The London-based derivatives software vendor's project, which also includes the Royal Bank of Scotland and Barclays as strategic partners - although Rolfe & Nolan chief executive Bob Freeman remained tight-lipped about their involvement - was initially scheduled over a three-year period. The Merlin project now enters the development or ‘code writing phase', which, according to Freeman is expected to come to fruition towards the end of August 2002.

Merlin represents Rolfe & Nolan’s attempt to turn around its recently flagging fortunes after it reported half-year, pre-tax losses of £700 000 and replaced chief executive John Lodge in September.

Project Merlin - ostensibly the fusion and upgrade of Ransys and Risc, Rolfe & Nolan’s current decade-old derivatives applications - was expected to cost in the region of £9 million.
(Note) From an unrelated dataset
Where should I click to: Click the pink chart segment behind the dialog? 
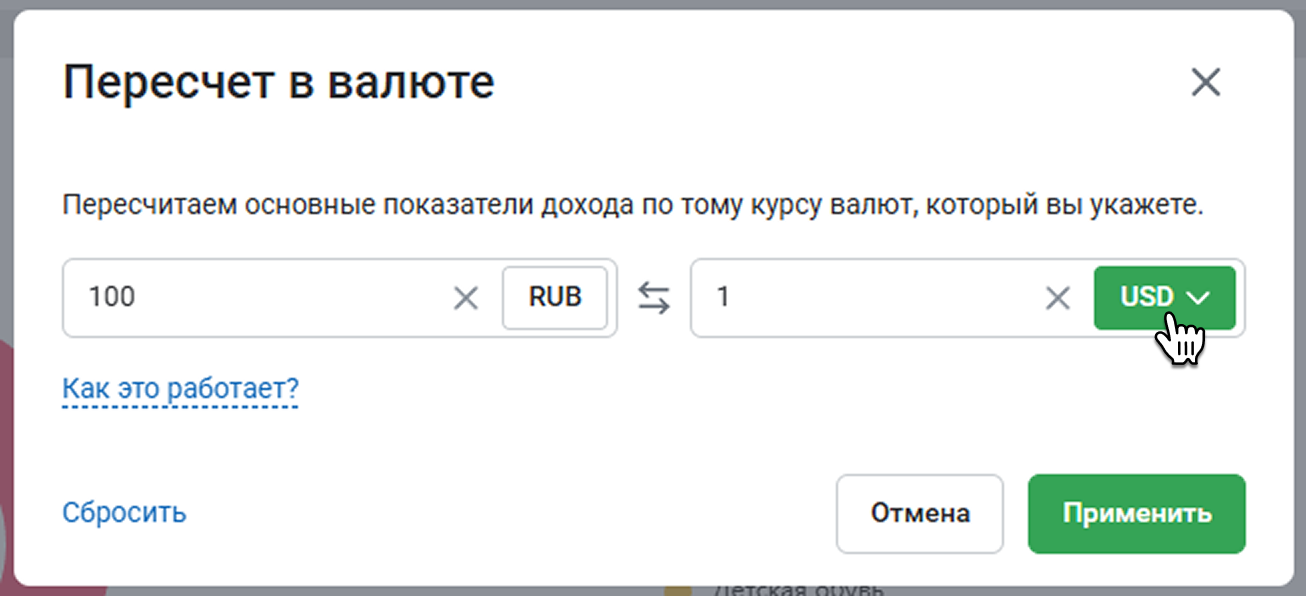[x=6, y=420]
But due to financial constraints it was decided to continue the development along modular lines - individual pieces of functionality pulled together by a common architecture - which ironically could prove decisive to organisations who do not want to deploy the entire suite.

“We made no bones about the fact that the development stage needed to be ‘sponsored’ due to the Rolfe & Nolan’s size,” said Freeman. “We did not have financial resources to develop Merlin which meant that we had to raise the cash to do it by finding sponsors for the project.”

The new Merlin modules are being developed to compete with US-based SunGard Trading and Risk Systems’ GMI solution and French-based Ubitrade’s futures and options application.

“In the past, when you wanted Rolfe & Nolan functionality, you had to buy either the Ransys or Risc system and strip out the elements that you didn’t need,” said Freeman. “In future, banks will be able pick and choose the types of applications and functions that they need without having to buy the entire suite.”